International career^{‡}
- England U16 / 7 / (0)
- England U18 / 10 / (0)
- England U19 / 3 / (0)
- England U20 / 4 / (0)

= Neil Jenkins (footballer) =

English footballer

Neil Jenkins (born 6 January 1982) is an English former footballer who played as a left footed defender and midfielder. He started his career as a trainee at Wimbledon before transferring to the then Division Three side Southend United for two seasons, then joining the non league team of Crawley Town and later Eastbourne Borough. During his career, Jenkins was capped 24 times for the England national team at U16, U18, U19 and U20 age groups.

==Career==

===Southend United===
Born in Carshalton, London, Jenkins joined the Essex based team Southend United in July 2002, on a one-year contract.

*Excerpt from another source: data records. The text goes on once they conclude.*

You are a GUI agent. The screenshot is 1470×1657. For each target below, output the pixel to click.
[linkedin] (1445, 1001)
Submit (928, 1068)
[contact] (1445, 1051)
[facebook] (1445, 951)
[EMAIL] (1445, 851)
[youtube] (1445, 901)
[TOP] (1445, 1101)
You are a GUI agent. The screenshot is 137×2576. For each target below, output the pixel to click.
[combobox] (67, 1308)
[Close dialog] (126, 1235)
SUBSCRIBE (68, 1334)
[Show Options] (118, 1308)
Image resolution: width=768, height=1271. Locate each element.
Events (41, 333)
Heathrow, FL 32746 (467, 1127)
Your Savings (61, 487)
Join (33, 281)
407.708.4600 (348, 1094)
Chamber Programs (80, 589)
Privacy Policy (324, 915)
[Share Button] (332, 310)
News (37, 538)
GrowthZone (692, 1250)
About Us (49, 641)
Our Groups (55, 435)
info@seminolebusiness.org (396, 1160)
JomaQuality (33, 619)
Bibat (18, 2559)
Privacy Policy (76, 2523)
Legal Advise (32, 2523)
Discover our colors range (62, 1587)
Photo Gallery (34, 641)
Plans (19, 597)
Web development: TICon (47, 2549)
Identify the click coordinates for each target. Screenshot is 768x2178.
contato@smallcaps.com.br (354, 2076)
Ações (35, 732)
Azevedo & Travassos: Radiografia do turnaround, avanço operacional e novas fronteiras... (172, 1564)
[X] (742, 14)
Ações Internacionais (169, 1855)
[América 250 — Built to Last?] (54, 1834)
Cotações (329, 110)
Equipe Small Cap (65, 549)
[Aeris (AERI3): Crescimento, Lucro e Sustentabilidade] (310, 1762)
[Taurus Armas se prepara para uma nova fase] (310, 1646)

He scored in his debut game against Hull City and by the 2002–03 season was one of the top scoring midfielders with seven goals. One of his best goals was against Lincoln City when he took a 25-yard free kick, although the game was lost 2–1. After renewing his contract, he continued to play throughout the 2003–04 season and was released in May 2004 after scoring 8 goals in 61 appearances.

===Crawley Town===
In June 2004, Crawley Town manager, Francis Vines, signed Jenkins to boost his squad. In two seasons made 74 appearances and scored five goals and left the club in the summer of 2006.

===Eastbourne Borough===
July 2006 saw Garry Wilson signing Jenkins to Eastbourne Borough who was in the Conference South and helped the team win promotion at the end of the 2007–08 season via the play-offs into the Conference National. Jenkins played over 100 games for Eastbourne Borough.

===Sutton United===
On 12 May 2011, it was announced that Jenkins would join Sutton United for the 2011–12 season, the club's first season back in the Conference South, after winning promotion in 2010–11.

===Hampton & Richmond Borough F.C.===
In February 2012, Jenkins joined Hampton & Richmond Borough F.C. after being released by Sutton United.

===Leatherhead F.C.===

In January 2013 Jenkins joined Leatherhead.